I was in such bright spirits this morning before I saw LifeFlight land. I worked so hard to memorize the steps of muscle contraction and was feeling confident to be quizzed on it this afternoon in class. I’d done well on my assignments all week and was feeling invigorated and eager to tackle another day of learning. The instant I saw the helicopter descend, the resolve and strength that I’d enjoyed this morning immediately crumbled. I felt transported back to the social workroom, and I felt a flood of the same emotions I experienced when Henry died. I wondered if this patient’s family was also waiting with the social worker below, and I hoped more than anything that the child was okay.
I struggled to regain my composure before walking into class, flooded with self-doubt about my place in medicine. If every LifeFlight prompts such pain, can I ever be successful working in healthcare, responding effectively to trauma, emergency, and death?

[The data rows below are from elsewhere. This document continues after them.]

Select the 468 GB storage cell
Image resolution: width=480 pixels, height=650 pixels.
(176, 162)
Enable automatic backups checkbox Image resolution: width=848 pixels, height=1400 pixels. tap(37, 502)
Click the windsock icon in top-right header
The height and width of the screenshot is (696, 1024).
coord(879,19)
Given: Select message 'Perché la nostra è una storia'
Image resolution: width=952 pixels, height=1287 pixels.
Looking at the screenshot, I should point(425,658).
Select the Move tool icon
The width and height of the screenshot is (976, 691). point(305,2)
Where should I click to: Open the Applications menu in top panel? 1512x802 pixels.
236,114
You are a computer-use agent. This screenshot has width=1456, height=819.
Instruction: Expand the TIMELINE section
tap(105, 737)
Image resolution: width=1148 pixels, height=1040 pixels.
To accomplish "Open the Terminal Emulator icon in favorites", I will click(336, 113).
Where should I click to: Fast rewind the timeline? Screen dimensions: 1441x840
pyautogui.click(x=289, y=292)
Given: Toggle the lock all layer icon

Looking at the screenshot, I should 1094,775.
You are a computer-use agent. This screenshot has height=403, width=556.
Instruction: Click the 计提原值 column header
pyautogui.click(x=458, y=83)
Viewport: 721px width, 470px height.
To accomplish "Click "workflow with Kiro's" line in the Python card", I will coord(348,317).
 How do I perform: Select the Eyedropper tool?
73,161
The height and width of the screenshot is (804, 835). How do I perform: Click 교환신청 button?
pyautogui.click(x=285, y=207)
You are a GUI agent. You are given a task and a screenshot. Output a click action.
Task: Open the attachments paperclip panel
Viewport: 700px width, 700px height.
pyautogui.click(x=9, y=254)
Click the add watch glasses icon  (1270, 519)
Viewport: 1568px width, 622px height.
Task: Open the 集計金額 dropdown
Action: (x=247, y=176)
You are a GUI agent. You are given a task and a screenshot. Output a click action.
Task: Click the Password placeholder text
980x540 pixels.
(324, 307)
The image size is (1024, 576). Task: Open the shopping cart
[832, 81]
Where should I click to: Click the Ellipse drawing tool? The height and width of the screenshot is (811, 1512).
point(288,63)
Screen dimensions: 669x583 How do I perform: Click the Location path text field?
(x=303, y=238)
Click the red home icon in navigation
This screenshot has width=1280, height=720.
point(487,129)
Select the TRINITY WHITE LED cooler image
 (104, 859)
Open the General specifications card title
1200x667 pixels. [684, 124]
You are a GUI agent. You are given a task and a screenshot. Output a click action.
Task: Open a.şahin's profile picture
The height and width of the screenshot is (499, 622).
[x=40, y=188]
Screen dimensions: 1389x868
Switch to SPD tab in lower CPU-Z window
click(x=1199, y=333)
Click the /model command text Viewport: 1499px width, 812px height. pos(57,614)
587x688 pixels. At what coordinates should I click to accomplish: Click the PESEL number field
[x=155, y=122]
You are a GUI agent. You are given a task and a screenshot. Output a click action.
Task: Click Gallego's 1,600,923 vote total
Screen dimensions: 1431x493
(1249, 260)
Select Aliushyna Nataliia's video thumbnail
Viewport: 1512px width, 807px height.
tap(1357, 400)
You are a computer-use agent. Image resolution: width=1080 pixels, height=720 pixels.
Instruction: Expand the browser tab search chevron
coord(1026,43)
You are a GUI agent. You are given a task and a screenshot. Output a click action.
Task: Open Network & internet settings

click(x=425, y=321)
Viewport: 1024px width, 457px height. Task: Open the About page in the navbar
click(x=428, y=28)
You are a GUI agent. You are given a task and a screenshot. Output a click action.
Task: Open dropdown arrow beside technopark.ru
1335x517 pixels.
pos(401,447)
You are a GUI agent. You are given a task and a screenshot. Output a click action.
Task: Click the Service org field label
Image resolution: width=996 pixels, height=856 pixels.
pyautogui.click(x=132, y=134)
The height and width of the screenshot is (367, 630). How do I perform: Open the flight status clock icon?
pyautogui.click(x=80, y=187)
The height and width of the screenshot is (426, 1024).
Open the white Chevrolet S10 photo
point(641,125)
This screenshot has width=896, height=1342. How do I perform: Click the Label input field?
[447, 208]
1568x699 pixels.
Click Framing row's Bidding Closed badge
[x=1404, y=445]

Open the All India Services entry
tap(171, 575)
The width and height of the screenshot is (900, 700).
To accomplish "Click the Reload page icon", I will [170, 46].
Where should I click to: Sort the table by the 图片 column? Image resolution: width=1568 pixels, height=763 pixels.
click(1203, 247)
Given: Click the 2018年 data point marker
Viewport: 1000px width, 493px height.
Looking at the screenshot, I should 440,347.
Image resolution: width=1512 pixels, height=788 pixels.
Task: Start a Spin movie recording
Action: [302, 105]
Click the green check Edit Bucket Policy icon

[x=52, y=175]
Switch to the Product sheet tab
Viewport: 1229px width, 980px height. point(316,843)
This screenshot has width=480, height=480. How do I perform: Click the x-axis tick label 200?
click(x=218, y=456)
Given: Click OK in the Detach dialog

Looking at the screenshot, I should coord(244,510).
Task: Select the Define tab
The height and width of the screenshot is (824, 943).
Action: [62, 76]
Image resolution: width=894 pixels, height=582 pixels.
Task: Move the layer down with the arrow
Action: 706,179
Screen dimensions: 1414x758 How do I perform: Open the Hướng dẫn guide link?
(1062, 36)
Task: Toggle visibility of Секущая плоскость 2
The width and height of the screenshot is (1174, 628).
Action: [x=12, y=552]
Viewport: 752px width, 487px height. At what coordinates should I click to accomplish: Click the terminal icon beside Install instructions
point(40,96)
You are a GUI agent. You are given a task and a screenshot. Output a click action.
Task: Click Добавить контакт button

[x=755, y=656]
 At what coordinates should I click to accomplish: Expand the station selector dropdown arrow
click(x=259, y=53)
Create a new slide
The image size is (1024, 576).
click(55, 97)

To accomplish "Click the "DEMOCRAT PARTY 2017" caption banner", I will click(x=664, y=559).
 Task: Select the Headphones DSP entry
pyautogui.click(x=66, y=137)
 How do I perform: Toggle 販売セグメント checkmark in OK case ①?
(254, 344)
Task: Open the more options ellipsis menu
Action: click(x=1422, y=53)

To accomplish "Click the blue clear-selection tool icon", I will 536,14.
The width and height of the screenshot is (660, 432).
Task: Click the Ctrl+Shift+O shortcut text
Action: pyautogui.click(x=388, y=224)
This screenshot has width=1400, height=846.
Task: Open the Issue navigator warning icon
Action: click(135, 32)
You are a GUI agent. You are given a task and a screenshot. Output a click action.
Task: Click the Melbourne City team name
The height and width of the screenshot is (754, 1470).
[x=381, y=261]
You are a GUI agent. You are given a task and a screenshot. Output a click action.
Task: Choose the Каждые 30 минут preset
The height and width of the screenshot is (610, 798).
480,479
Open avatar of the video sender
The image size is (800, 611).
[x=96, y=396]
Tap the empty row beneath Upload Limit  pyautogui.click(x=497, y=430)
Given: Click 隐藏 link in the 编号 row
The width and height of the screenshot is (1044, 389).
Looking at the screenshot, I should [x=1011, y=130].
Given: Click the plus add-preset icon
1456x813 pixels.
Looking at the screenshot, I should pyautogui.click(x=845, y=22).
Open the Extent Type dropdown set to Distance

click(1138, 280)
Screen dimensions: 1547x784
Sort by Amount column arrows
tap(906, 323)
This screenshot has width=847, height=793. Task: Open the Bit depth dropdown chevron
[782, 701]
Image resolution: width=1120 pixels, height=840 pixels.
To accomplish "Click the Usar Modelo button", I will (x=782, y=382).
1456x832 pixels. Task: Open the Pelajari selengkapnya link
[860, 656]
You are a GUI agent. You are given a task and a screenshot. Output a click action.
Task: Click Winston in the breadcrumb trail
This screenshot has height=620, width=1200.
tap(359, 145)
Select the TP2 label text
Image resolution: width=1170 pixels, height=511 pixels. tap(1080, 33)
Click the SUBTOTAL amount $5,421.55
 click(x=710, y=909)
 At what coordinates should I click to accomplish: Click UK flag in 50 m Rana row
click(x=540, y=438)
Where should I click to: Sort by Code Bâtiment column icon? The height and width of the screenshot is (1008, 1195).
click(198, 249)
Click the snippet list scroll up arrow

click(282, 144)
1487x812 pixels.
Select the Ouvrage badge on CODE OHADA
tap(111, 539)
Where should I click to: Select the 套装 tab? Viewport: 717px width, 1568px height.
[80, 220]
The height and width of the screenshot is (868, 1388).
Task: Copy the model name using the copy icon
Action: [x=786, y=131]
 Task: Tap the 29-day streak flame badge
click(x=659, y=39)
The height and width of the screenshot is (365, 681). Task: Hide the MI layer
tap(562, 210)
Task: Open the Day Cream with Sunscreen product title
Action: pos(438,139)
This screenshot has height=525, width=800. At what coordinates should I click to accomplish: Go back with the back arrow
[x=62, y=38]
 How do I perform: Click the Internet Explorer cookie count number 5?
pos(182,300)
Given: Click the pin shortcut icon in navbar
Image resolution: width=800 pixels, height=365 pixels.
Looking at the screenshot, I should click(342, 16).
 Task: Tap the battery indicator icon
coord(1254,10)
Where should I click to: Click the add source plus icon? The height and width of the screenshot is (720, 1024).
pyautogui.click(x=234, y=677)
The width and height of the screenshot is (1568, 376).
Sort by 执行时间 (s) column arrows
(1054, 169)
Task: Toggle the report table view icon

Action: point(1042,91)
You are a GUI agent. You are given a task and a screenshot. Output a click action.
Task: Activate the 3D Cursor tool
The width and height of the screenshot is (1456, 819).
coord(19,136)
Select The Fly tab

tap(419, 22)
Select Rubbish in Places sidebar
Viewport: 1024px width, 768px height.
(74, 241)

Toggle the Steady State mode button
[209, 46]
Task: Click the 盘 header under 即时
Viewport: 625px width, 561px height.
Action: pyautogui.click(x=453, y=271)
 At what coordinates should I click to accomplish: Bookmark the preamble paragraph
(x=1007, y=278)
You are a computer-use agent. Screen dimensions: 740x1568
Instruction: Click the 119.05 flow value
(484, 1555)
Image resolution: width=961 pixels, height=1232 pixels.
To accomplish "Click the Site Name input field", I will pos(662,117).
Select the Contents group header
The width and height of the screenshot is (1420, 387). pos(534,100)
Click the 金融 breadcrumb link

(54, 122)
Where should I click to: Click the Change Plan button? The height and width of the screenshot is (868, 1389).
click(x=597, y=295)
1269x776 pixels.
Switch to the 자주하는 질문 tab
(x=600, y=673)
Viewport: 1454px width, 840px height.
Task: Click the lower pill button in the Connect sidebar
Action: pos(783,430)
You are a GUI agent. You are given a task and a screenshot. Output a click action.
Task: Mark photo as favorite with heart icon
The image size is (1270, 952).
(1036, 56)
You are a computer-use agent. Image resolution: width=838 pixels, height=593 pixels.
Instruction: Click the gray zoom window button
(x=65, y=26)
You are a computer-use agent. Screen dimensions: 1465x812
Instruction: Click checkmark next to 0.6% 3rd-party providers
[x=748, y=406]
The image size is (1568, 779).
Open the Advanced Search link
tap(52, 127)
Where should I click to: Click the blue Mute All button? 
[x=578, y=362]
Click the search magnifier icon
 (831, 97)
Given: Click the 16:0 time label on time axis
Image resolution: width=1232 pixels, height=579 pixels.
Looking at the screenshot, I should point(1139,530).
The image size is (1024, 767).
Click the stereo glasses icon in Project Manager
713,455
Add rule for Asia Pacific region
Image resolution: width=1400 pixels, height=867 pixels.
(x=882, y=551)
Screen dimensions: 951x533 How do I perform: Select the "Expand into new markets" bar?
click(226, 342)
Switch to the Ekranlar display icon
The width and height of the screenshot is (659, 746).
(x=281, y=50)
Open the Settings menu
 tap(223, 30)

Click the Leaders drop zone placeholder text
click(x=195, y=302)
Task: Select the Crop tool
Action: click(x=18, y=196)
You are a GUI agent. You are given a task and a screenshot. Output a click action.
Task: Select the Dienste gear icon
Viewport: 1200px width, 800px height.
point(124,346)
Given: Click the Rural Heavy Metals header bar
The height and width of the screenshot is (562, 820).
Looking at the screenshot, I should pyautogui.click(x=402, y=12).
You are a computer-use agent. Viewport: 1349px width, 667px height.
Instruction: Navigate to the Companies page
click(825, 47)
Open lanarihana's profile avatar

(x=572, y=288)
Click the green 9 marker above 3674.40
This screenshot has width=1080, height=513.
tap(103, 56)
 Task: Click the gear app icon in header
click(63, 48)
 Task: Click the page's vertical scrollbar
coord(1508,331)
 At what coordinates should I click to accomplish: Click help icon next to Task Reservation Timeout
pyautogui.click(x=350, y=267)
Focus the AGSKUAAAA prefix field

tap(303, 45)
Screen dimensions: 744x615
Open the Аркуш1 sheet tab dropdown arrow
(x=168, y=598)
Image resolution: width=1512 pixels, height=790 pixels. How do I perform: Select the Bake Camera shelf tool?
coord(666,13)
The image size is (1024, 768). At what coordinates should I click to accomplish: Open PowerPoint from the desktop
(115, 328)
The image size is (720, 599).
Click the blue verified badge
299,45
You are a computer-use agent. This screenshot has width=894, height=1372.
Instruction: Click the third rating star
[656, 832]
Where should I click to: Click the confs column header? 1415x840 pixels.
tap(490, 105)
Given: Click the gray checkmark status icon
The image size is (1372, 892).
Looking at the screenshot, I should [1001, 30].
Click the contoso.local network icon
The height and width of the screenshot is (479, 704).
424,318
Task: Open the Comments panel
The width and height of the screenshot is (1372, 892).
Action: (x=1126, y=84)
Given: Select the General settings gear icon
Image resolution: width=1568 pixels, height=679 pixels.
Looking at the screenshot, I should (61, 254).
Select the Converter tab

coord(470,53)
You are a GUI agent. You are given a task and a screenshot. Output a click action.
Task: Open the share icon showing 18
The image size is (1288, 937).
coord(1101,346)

It is February 20, 2023. I am now approaching the end of my first year of medical school. It has been a full year since Henry’s accident. I still feel the grief, a steady presence through each moment. Navigating tragedy in my own life has brought me in tune with the aches of those around me—classmates who have lost parents, mentors who have lost children, and neighbors who have lost loved ones. I have come to understand grief as a friend—a lifeline that fosters connection to the humanity of another person. From grief sprouts a greater empathy, compassion, and sensitivity. It connects me to Henry, too. I have felt this pain and I can now see it in others. Grief is pervasive in medicine. Loss is intrinsically intertwined with the effort to heal.
I keep a photo of Henry tucked into the back of my student ID badge—the last school photo he took. I see a bit of him in every patient I meet. I miss him profoundly. Glancing down at my lanyard throughout the day, it serves as a reminder not to harden myself against the heaviness of loss, but rather use it to fuel my sincere commitment to providing healing, connection, and comfort for those in my care. This is the place of grief in medicine.